▶ Page excerpt:

After coming to power, PM Modi unveiled his ambitious campaign “Make in India” to attract foreign capital and convert India into a global manufacturing hub. We all have heard or read about this initiative in various public forums, but what exactly do we comprehend by this strategy.

“Make in India” is an initiative of the Government of India to encourage companies to manufacture their products within the boundaries of the country. Launched on 25th September 2014 by Prime Minister Narendra Modi, this campaign is a global phenomenon to strengthen the macroeconomic fundamentals of the economy. The basic idea underlies in the fact that job creation requires moving from services-driven growth model to labor-intensive manufacturing-driven growth. For this, we need to reach out to global investors asking them to manufacture goods in India, while emphasizing on skill enhancement to create zero-defect products with zero (negative) effect on environment.

The Make in India program includes new initiatives designed to help investment, foster innovation, protect intellectual property, and build best-in class manufacturing infrastructure. This campaign focuses on 25 sectors of the economy encompassing automobiles, chemicals, IT, pharmaceuticals, defence manufacturing, construction, electronics, oil and gas, leather, food processing, media and entertainment, mining, ports, railways, renewable, roads and highways, textiles, tourism, and wellness.

To finish this goal, a lot of issues need to be addressed which have posed problems for the business community and hurting investor sentiment.

The first step in this direction would be to cut the number of regulatory approvals required by the industrial houses. A series of measures have been undertaken on this front with emphasis on simplification and rationalization of the existing rules and introduction of information technology to make governance more efficient and effective.

Apart from easing of regulations, the growth in manufacturing sector is guided by proper infrastructure in place. India’s manufacturing infrastructure is poised for phenomenal growth with impetus on developing smart cities and industrial corridors. A new ‘National Industrial Corridor Development Authority’ is being created to coordinate, integrate and watch the development of all industrial corridors. Work on 5 smart cities is in progress as a part of the Delhi-Mumbai Industrial Corridor (DMIC): Dholera, Shendra-Bidkin, Greater Noida, Ujjain and Gurgaon.

There are plans to link the north-eastern part of India with other Industrial Corridors in cooperation with the government of Japan. Approval has been accorded to 21 Industrial projects under Modified Industrial Infrastructure Up-gradation Scheme with an emphasis on use of recycled water and central affluent treatment plants. Various other infrastructural developments are also in the pipeline which can help bolster manufacturing growth.

▶ Record excerpts:
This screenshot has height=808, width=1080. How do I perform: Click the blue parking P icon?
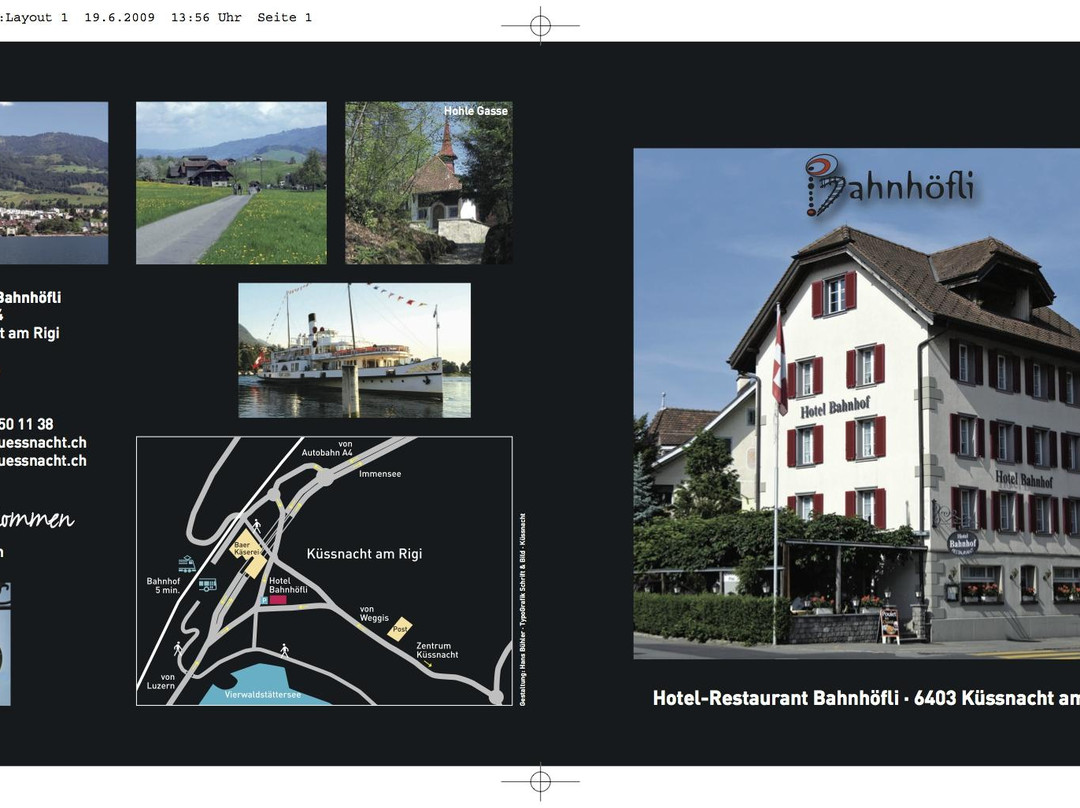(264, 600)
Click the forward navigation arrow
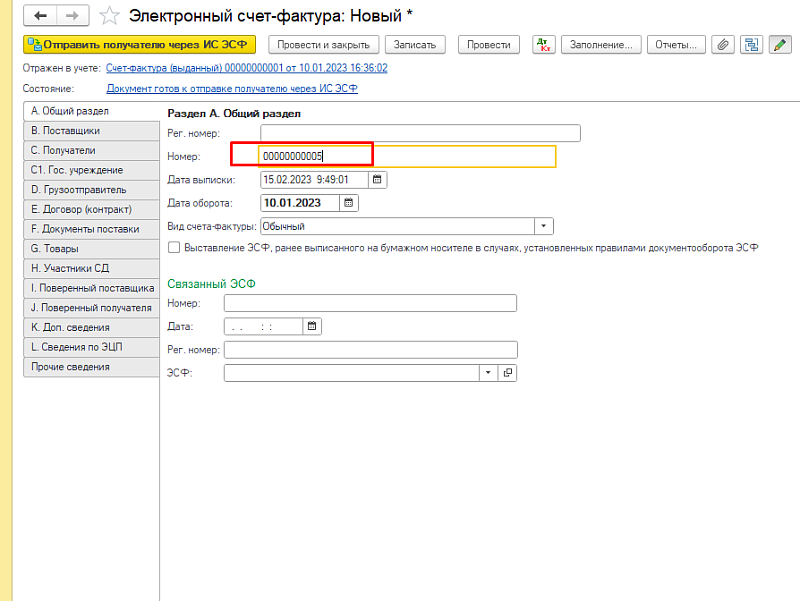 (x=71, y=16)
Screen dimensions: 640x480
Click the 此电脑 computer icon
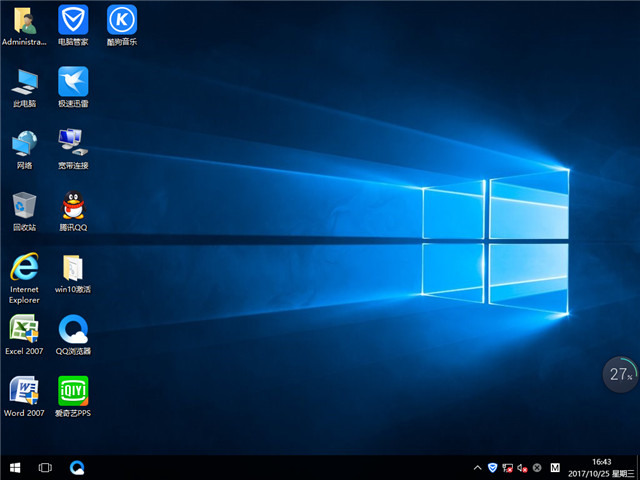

▶ Brief:
Please continue the Make in India passage from where it ends, with the next part of its discussion of what the campaign requires.

▶ Answer for the task:
The success of “Make in India” campaign also depends on relaxing foreign investment caps in various sectors. The government has raised FDI cap in defence sector from 26% to 49% and 100% FDI under automatic route has been allowed in specified rail infrastructure.These steps will help in bringing down the military imports of India. The easing of norms for FDI in construction sector is also underway which can give a boost to ‘affordable housing’.

In the recent past, Modi’s visit to major economies like United States, Japan, France, Germany and Canada, and promotion of his ‘Make in India’ campaign to encourage investment from world’s major economies has boosted investor sentiment. The charismatic personality of Modi and the easing of regulatory approvals have resulted in signing of some high profile investment deals.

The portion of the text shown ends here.